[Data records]
☆ ☆ ☆
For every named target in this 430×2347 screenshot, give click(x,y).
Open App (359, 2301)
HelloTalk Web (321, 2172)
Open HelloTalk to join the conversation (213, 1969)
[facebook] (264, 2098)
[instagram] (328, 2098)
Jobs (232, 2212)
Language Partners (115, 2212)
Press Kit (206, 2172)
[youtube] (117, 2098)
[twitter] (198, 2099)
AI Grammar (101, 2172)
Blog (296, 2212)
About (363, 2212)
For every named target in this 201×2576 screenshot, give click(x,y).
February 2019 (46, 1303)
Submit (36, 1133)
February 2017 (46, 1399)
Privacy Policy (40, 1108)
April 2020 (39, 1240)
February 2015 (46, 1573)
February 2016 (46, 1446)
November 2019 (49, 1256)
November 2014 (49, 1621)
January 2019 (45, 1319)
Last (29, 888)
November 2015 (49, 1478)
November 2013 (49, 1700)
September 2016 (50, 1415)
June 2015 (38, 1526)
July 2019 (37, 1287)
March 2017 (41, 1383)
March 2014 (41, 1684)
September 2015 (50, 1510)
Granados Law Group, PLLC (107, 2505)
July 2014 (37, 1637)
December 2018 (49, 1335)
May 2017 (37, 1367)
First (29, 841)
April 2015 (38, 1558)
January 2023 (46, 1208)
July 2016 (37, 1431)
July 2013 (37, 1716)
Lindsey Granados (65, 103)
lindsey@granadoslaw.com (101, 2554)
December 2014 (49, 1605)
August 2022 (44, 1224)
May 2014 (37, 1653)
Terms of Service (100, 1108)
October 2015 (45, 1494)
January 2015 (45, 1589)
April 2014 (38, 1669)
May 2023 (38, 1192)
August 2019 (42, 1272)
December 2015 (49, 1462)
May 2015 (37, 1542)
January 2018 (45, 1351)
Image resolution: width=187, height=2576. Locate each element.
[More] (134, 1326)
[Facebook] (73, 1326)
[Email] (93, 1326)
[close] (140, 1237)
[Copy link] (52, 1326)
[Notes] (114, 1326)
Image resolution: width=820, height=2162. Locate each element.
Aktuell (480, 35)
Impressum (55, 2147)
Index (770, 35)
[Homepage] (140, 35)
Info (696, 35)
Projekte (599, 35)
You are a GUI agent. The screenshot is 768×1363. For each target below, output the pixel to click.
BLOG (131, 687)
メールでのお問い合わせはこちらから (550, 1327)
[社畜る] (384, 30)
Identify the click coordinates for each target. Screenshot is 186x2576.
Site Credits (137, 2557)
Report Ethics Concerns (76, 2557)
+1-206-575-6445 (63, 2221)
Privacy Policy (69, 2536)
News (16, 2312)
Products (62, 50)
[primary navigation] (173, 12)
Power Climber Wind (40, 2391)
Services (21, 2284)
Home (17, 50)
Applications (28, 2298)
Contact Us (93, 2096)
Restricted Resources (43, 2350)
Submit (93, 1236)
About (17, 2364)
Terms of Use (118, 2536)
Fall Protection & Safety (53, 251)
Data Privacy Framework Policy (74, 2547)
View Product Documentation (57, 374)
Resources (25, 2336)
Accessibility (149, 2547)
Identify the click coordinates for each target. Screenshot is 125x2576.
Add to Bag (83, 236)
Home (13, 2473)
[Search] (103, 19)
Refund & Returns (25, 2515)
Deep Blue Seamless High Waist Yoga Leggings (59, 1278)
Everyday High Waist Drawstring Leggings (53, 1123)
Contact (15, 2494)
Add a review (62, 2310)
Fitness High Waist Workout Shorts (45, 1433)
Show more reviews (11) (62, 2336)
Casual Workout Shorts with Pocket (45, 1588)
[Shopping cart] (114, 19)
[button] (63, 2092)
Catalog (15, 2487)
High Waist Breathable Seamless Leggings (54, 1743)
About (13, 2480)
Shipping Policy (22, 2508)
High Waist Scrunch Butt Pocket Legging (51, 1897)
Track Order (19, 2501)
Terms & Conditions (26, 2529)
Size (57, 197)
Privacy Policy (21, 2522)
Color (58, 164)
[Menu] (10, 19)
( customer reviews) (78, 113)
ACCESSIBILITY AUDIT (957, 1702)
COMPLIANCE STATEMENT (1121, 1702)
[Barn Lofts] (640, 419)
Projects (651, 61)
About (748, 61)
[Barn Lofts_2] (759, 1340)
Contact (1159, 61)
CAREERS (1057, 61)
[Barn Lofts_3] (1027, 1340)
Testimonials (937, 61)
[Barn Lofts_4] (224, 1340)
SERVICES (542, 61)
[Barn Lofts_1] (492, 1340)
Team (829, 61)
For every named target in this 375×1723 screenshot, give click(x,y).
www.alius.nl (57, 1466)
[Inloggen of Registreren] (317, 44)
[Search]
☆ ☆ ☆
■ Problem requirements: In the entries above, identify every line with the word "February". Copy those lines.

■ Solution for this task:
February 2019 (46, 1303)
February 2017 (46, 1399)
February 2015 (46, 1573)
February 2016 (46, 1446)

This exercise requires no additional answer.